Your objective:
Please return, with no alterations, the lines below from the very first through the one that contains "Task: Toggle Glasovanje je javno eye option".

______________________________

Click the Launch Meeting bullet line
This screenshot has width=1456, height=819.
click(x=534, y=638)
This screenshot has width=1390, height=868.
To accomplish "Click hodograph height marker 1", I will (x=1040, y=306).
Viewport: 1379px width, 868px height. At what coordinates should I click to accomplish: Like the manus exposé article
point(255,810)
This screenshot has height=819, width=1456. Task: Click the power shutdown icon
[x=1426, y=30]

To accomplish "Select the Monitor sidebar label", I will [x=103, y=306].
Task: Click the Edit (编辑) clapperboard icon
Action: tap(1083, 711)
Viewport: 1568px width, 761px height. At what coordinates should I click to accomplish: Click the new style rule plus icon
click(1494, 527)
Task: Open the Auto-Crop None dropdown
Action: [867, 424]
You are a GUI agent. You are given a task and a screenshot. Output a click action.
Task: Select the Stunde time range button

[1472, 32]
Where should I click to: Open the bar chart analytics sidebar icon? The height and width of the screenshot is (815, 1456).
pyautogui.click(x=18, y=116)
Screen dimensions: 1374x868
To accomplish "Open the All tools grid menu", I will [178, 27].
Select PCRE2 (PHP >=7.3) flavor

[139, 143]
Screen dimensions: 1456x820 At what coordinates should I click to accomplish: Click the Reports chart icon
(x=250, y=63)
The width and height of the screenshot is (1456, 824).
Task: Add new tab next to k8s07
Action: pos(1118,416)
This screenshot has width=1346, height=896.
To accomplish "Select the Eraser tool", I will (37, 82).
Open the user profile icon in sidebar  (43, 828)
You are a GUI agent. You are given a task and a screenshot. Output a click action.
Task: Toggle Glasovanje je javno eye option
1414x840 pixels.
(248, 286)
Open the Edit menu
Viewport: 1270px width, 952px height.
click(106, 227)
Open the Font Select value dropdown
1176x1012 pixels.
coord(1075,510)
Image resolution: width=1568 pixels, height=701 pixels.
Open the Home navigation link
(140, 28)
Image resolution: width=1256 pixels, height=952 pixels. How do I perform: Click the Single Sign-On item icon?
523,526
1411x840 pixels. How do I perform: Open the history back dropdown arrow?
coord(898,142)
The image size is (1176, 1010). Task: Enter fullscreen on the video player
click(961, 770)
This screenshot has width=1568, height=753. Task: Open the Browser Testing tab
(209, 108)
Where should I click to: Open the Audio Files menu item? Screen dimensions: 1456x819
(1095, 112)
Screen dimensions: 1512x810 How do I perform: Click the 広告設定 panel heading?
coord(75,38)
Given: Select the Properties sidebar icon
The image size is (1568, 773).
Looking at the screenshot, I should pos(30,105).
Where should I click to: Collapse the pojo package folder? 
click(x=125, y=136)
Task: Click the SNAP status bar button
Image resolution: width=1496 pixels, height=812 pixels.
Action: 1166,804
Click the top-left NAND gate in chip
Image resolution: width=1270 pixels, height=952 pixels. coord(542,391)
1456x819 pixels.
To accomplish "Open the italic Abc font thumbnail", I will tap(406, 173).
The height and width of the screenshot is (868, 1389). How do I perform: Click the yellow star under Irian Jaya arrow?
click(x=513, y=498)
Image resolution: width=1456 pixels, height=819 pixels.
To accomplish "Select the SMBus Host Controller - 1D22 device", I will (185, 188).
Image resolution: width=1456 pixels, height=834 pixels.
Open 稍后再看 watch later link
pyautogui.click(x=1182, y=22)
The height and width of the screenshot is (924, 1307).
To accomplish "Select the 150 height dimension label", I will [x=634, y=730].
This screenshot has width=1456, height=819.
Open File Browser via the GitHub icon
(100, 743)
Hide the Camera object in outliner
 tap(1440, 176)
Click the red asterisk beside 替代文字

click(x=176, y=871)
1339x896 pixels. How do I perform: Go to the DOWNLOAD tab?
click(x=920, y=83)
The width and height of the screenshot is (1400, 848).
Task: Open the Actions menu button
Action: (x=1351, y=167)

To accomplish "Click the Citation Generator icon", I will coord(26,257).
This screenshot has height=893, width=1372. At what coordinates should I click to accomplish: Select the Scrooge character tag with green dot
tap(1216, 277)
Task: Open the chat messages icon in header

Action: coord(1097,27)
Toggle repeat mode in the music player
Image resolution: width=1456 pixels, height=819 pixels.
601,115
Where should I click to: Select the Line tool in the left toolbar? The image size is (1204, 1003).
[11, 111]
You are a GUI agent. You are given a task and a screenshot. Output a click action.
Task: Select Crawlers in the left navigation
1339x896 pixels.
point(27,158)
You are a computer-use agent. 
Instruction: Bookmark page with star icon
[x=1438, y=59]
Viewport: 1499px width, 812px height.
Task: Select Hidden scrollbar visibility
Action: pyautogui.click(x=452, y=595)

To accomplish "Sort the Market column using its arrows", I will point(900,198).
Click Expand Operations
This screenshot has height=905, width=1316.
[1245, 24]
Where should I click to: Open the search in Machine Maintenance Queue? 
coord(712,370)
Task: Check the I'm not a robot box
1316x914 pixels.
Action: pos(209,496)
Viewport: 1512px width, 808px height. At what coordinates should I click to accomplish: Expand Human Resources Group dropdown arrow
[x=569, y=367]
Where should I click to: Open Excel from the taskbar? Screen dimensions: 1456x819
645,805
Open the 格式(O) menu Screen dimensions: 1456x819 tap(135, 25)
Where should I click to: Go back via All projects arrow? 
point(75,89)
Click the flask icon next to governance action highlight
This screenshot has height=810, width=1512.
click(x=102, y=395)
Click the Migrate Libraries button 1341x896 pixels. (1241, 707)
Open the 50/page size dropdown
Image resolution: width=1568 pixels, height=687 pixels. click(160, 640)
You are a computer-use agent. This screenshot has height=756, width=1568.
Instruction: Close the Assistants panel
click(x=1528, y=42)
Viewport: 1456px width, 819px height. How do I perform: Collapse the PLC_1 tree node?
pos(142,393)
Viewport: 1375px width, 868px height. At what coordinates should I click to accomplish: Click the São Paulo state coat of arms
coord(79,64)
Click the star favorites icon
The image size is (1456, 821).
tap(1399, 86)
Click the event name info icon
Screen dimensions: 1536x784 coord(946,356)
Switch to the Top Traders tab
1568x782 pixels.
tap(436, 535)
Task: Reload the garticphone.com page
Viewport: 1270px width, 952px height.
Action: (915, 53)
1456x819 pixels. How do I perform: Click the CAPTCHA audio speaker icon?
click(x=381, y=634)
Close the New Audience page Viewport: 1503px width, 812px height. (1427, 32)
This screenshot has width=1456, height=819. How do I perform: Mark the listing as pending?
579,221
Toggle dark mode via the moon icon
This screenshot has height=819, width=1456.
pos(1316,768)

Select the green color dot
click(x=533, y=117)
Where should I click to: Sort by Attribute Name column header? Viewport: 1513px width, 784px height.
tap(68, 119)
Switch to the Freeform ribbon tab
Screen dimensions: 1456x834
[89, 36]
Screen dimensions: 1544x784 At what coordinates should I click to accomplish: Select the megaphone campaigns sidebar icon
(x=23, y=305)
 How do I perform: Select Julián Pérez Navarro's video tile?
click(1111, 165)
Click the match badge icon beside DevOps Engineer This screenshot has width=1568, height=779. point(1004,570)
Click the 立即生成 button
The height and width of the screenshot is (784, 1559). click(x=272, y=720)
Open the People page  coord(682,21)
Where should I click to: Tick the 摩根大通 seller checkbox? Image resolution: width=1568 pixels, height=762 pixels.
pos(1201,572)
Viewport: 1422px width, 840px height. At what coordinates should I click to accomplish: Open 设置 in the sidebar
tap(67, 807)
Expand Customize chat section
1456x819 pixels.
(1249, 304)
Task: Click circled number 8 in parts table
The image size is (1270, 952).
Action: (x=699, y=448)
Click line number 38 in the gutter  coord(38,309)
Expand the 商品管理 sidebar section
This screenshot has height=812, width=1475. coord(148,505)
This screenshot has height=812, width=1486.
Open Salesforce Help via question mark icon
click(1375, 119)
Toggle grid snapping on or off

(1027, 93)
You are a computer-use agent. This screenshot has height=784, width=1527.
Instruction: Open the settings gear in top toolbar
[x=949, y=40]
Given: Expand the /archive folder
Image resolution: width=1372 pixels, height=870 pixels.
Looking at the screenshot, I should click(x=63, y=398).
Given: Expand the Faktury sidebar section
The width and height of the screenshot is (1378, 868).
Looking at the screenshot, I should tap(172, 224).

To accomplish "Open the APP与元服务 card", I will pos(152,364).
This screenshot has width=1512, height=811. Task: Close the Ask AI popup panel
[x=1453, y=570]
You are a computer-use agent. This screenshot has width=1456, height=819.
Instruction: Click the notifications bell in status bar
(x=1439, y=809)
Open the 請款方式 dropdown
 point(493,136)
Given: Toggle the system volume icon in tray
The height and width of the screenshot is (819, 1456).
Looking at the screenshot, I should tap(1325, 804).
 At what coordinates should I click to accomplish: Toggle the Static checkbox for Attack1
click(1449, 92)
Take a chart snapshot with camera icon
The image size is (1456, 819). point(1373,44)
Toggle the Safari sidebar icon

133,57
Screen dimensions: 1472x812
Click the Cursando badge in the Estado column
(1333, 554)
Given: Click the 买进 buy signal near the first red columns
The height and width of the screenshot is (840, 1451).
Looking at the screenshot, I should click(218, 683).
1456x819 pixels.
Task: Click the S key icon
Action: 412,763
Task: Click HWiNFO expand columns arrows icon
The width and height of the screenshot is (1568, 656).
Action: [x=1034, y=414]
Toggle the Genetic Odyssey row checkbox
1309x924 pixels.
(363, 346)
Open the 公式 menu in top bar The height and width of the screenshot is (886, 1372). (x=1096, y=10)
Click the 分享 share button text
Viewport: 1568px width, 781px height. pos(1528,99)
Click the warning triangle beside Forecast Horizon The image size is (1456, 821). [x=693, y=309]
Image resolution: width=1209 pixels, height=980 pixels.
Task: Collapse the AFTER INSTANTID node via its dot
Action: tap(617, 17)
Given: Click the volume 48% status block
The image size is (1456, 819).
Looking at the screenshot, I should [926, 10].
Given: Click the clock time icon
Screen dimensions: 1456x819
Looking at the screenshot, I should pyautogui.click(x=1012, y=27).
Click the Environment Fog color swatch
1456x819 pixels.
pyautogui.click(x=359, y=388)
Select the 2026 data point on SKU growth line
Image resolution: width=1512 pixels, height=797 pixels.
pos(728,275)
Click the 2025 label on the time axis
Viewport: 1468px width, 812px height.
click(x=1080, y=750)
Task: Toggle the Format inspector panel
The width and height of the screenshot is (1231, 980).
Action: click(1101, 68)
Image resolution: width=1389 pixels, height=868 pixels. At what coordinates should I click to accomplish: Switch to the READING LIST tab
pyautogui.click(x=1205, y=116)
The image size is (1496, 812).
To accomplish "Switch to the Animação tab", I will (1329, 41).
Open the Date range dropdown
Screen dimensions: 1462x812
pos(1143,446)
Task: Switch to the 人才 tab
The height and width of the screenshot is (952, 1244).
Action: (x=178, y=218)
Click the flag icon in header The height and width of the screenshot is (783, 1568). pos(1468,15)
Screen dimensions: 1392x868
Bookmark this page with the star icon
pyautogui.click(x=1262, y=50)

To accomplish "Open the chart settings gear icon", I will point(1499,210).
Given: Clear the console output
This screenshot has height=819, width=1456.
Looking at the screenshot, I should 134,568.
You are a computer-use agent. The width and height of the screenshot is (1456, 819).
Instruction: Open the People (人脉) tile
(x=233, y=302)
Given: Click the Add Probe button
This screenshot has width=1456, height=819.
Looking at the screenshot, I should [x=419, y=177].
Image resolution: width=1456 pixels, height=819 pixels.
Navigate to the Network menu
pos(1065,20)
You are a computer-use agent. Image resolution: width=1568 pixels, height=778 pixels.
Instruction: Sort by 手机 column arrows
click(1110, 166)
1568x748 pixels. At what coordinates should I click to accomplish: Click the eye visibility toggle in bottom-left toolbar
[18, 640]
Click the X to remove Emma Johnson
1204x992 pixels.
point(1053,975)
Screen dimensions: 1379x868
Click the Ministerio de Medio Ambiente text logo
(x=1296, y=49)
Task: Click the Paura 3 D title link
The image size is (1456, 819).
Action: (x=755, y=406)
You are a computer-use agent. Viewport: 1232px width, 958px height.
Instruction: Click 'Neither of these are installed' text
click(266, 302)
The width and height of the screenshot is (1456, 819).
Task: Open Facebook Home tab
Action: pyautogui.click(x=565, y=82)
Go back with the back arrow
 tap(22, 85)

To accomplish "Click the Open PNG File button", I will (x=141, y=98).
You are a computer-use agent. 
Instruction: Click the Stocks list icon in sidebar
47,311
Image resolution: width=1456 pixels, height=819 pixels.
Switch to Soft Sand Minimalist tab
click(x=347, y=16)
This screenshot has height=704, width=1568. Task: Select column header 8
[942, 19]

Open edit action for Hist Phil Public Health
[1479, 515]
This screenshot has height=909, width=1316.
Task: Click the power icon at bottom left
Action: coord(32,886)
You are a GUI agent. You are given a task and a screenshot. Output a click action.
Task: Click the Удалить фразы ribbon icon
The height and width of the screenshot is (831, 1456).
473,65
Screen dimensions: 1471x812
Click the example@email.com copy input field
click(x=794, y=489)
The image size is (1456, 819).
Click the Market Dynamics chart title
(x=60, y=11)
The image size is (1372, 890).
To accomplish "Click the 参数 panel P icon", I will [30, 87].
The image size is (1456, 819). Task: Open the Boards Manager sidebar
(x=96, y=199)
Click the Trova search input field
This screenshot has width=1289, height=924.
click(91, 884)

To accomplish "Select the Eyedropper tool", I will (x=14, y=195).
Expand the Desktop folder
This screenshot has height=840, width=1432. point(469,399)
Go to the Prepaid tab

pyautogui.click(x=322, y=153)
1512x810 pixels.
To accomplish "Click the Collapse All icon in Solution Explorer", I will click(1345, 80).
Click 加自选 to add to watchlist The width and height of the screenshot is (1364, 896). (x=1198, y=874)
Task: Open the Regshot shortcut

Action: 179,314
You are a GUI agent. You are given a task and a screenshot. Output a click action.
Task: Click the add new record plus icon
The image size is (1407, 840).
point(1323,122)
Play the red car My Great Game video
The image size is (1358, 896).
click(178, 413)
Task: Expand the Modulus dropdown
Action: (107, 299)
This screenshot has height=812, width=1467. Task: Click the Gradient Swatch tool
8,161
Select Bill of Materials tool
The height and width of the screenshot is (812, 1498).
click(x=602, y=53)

______________________________

Problem solution:
Click the Launch Meeting bullet line
This screenshot has width=1456, height=819.
click(x=534, y=638)
This screenshot has width=1390, height=868.
To accomplish "Click hodograph height marker 1", I will (x=1040, y=306).
Viewport: 1379px width, 868px height. At what coordinates should I click to accomplish: Like the manus exposé article
point(255,810)
This screenshot has height=819, width=1456. Task: Click the power shutdown icon
[x=1426, y=30]

To accomplish "Select the Monitor sidebar label", I will [x=103, y=306].
Task: Click the Edit (编辑) clapperboard icon
Action: tap(1083, 711)
Viewport: 1568px width, 761px height. At what coordinates should I click to accomplish: Click the new style rule plus icon
click(1494, 527)
Task: Open the Auto-Crop None dropdown
Action: [867, 424]
You are a GUI agent. You are given a task and a screenshot. Output a click action.
Task: Select the Stunde time range button

[1472, 32]
Where should I click to: Open the bar chart analytics sidebar icon? The height and width of the screenshot is (815, 1456).
pyautogui.click(x=18, y=116)
Screen dimensions: 1374x868
To accomplish "Open the All tools grid menu", I will [178, 27].
Select PCRE2 (PHP >=7.3) flavor

[139, 143]
Screen dimensions: 1456x820 At what coordinates should I click to accomplish: Click the Reports chart icon
(x=250, y=63)
The width and height of the screenshot is (1456, 824).
Task: Add new tab next to k8s07
Action: pos(1118,416)
This screenshot has width=1346, height=896.
To accomplish "Select the Eraser tool", I will (37, 82).
Open the user profile icon in sidebar  (43, 828)
You are a GUI agent. You are given a task and a screenshot. Output a click action.
Task: Toggle Glasovanje je javno eye option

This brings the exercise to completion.